### FRAGMENTO DE LECTURA

Acercándonos un poco más a nuestra propia historia, bastaría analizar la revolución independentista para observar como toda herramienta política y económica fue válida para alcanzar la libertad. Desde los reiterados giros entre centralismo y federalismo, los enfrentamientos a lo interno de los grupos de poder revolucionarios y los cambios constantes tanto de estrategia como de táctica marcaron uno de los procesos más caóticos en la historia política latinoamericana.

Resulta lógico que, al verlo desde el punto de vista histórico, un proceso basado en aquella frase célebre de o inventamos o erramos del maestro Rodríguez no pueda alcanzar una normalidad mínima, creando con esto una subsecuente incapacidad de asumir acuerdos que pudieran limitar su rango de acción o invención. Desde su llegada al poder en 1999, la Revolución Bolivariana no solo ha cambiado desde las políticas públicas que aplicaba hasta su base ideológica, sino su propio nombre al asumir en 2007 la marca de Revolución Socialista.

El mejor exponente de ese proceso continuo de transformación es el periodo de rectificación tras los sucesos de Abril de 2002, donde una voluntad de reconciliación, perdón y negociación parecía dominar el proceso y a su líder fundamental, tras aquel discurso del cristo en la mano. No pasaron ni seis meses para que, al sentirse en capacidad de volver a retomar la ofensiva, la confrontación volviera a tomar el protagonismo como praxis revolucionaria de Chávez y compañía.

######

CONSIGNAS DEL EJERCICIO →
1. Enumera todos los años que aparecen en el fragmento.
2. Según el fragmento, ¿por qué la confrontación volvió a tener protagonismo menos de seis meses después del periodo de rectificación?
3. ¿Qué nombre adoptó la Revolución Bolivariana en 2007, según el fragmento?
Las entradas no hacen falta para resolver nada.

### ENTRADAS PROPORCIONADAS

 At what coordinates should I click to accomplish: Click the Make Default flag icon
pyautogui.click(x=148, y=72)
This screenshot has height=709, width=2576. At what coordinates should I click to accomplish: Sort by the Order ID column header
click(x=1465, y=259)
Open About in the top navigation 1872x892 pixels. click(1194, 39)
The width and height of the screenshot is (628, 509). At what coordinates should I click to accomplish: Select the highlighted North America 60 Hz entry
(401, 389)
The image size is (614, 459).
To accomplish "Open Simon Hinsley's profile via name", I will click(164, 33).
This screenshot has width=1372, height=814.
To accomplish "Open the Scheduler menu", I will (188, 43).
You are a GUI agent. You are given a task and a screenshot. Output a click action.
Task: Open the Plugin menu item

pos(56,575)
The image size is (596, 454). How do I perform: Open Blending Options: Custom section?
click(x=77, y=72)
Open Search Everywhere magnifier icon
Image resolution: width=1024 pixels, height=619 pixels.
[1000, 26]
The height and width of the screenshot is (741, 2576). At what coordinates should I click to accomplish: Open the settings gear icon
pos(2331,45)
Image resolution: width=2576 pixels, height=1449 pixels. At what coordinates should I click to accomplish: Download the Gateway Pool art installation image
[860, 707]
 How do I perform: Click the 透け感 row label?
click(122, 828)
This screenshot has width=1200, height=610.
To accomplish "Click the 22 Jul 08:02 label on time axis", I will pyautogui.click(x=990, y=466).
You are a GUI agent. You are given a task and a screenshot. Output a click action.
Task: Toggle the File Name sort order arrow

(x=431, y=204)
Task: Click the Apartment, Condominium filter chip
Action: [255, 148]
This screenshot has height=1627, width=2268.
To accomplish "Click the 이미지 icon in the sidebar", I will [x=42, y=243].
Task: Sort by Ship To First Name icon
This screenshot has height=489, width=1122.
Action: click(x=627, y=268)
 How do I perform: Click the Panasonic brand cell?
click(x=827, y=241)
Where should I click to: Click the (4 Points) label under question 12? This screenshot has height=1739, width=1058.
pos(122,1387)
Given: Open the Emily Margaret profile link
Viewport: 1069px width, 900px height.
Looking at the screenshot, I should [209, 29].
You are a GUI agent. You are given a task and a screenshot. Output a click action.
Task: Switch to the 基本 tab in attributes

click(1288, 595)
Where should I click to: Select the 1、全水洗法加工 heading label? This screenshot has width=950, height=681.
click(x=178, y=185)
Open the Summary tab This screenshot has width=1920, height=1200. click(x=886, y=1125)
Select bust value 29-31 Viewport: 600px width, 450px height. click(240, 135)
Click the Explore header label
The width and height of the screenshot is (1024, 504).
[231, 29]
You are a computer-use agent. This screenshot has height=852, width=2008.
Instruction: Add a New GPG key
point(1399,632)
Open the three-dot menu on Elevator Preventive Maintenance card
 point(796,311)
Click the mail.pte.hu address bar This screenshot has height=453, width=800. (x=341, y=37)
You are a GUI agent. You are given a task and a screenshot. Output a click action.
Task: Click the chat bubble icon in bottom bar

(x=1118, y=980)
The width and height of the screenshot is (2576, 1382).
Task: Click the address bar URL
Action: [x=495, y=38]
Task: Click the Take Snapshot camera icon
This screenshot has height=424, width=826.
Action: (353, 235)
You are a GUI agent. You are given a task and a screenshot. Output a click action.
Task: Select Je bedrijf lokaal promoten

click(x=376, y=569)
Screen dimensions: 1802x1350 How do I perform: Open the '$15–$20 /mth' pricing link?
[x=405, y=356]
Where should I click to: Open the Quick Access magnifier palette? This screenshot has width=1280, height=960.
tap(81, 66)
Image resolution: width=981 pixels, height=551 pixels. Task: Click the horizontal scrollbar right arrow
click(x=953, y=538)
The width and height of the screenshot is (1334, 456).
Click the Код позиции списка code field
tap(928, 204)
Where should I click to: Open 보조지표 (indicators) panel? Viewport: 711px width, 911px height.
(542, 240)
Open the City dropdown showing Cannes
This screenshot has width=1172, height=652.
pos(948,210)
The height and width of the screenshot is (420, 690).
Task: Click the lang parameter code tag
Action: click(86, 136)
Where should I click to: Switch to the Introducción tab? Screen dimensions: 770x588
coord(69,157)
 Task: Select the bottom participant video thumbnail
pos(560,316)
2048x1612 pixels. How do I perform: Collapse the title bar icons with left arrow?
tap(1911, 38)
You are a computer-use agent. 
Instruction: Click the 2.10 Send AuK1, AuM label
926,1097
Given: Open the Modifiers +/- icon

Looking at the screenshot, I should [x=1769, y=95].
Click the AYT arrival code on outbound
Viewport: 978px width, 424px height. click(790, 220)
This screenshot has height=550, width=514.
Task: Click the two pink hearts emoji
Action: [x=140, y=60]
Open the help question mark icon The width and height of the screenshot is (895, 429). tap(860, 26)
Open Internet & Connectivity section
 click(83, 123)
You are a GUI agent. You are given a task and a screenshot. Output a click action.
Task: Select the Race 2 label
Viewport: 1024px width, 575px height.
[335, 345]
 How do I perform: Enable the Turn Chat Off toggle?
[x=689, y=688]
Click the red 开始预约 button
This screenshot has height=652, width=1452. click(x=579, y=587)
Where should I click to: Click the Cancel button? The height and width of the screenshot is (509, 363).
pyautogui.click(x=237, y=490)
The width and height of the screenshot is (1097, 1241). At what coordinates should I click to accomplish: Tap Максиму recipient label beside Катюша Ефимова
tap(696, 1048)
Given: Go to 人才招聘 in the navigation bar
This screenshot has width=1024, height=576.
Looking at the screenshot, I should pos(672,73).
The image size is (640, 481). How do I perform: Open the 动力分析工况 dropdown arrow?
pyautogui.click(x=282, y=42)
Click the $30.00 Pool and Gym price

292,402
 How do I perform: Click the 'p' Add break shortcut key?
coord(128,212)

######

RESULTADOS EN ORDEN →
1. 1999, 2002 y 2007.

2. Porque Chávez y sus compañeros se sintieron de nuevo en capacidad de retomar la ofensiva. Así, la confrontación volvió a ser su praxis revolucionaria.

3. Revolución Socialista.